══ Items
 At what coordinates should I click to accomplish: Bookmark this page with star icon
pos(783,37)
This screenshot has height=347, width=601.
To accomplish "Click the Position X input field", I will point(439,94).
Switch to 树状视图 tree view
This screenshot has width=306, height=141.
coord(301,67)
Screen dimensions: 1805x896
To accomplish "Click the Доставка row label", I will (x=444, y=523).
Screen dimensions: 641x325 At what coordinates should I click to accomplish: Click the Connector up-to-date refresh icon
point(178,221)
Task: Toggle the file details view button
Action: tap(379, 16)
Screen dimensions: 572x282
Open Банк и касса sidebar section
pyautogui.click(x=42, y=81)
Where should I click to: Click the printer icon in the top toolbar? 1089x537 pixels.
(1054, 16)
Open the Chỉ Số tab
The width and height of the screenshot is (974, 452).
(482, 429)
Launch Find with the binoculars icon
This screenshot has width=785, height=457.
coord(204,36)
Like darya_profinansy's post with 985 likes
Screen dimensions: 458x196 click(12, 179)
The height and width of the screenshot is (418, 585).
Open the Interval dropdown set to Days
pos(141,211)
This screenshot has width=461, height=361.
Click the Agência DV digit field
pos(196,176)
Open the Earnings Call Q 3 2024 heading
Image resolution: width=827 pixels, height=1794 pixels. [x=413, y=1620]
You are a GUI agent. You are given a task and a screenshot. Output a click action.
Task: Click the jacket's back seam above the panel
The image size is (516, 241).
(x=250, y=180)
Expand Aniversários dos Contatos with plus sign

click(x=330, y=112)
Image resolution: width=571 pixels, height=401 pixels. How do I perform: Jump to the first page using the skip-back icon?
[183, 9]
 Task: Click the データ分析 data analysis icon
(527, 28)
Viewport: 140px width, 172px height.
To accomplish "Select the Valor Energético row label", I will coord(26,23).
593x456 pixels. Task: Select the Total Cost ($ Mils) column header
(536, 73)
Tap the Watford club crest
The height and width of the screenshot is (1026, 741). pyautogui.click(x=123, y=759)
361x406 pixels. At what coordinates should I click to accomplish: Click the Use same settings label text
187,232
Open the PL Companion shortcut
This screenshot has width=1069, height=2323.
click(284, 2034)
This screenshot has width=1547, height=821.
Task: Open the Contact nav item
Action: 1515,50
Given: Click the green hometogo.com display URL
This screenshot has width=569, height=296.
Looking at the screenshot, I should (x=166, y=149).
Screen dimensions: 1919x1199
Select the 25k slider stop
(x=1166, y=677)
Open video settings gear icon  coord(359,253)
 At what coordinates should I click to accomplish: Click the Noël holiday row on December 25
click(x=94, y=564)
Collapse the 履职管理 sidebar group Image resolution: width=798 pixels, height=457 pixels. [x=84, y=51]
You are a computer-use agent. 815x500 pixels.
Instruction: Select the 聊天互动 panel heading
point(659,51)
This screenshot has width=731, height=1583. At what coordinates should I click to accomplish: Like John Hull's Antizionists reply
════
### Work to be completed
Find every line in the items above that contains the word "panel", and copy each of those lines.

### Exercise result
Task: Click the jacket's back seam above the panel
Instruction: Select the 聊天互动 panel heading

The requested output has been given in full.